Given instruction 1: From the account of the Nicaragua trip, extract the passage that begins at the words "jerry van campen" and stops after the words "experienced personally...he'll learn.".
Given instruction 2: In the account of the Nicaragua trip, what time was it when the bus turned onto the road leading to the hotel?

Selected excerpt:
--------

40 minutes later loaded back on the bus, we begin our return...we take a brief detour through matagalpa for some local color on film...it's a small interesting town on the side of a hill...there is a park...we drive around it there is a man selling something cold from a colorful cart...three girls giggle as the bus passes by them...life goes on...and we are out the other side of town and i am back at the keyboard trying to beat the sunset...

jerry van campen and i get into a big rap about the stock market and computers and he's been working on statistics and cyclical relationships and knows a whole bunch about ticker tapes and dow jones and put and call options and i'm impressed but my enthusiasm doesn't seem to be able to hold my eyes open and i find myself nodding but not affirmatively...still the conversation makes the kilometers fly and soon we are turning onto the road leading to the hotel and it is only 7:15 pm. big cheer for the driver...we have 45 minutes until the press conference...we know how we feel about most of the issues...bob just keeps encouraging us to be personal when we talk to the press...tell about the things that we experienced personally...he'll learn.

we stand around in the hallway saying "elevator check" to the occasional passenger who stops at the 3rd floor. we are all showered and waiting for bob to come back upstairs and tell us that the conference is ready to roll. we don't know who will be in the room...some stringers for the networks probably...certainly television nicaragua...we walk in with janet shenk and the four of us sit crowded around the cluster of eight or nine microphones. peter speaks of our purpose in visiting nicaragua...we came to learn about the situation so that we might better understand what seems so complex an issue. the first question is well what have you seen here... and mary answers in a very introductory manner...it's informative...it speaks of the people and at the end concludes with the ever present awareness that there is a war going on here. a reporter standing in the back asks how we feel about the contra aid being passed by the congress. i am having trouble talking. peter and mary are holding my hand, now my arm. "so when you ask me about how i feel about contra-aid...what i remember most", i say, "is the priest holding this white flower above his head and saying this is a flower of peace...take it to the american people and ask them please not to pour our blood on it". there are tears down my cheeks and there is a hush...peter answers the next question...and in each case somewhere during each answer there comes that time for personal recall and the breakdown happens again...mary tells them that we've been doing press conferences for 25 years in countries all over the world and that this is the first time we have ever been so emotional. she answers a question about la prensa. i tell an anecdote about the absurdity of a golf trophy in the black forest lodge. and we speak of our meeting with Daniel Ortega. peter speaks of the assurance that nicaragua would be non-aligned because this is a country who is fighting and will continue to fight to preserve its freedom and independence...they will not be compromised by either the united states or the soviet union.

--------

Information given:
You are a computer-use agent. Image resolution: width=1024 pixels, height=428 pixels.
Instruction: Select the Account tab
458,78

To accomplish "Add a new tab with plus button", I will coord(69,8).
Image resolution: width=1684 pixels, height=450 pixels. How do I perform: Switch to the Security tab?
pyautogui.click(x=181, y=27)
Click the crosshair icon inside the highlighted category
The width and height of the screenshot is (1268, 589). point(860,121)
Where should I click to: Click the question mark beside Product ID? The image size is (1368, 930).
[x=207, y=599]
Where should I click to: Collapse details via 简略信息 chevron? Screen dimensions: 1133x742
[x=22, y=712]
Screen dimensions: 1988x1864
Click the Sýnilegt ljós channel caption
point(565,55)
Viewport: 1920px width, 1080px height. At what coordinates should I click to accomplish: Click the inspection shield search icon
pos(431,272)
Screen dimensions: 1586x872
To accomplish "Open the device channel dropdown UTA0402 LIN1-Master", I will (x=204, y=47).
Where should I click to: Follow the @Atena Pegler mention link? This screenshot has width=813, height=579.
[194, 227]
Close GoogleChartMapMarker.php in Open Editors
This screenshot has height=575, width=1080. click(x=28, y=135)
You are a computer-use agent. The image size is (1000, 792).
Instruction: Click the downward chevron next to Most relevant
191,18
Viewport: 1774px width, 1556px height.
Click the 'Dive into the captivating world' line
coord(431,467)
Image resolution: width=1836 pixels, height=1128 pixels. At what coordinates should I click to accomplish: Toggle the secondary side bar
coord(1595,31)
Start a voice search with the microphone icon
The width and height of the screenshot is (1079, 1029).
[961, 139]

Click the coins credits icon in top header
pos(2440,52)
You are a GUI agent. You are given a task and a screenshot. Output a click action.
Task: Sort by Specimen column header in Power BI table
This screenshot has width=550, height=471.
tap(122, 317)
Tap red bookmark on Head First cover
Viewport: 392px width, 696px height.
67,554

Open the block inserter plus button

--------

Exercise answer 1:
jerry van campen and i get into a big rap about the stock market and computers and he's been working on statistics and cyclical relationships and knows a whole bunch about ticker tapes and dow jones and put and call options and i'm impressed but my enthusiasm doesn't seem to be able to hold my eyes open and i find myself nodding but not affirmatively...still the conversation makes the kilometers fly and soon we are turning onto the road leading to the hotel and it is only 7:15 pm. big cheer for the driver...we have 45 minutes until the press conference...we know how we feel about most of the issues...bob just keeps encouraging us to be personal when we talk to the press...tell about the things that we experienced personally...he'll learn.

Exercise answer 2: It was 7:15 pm.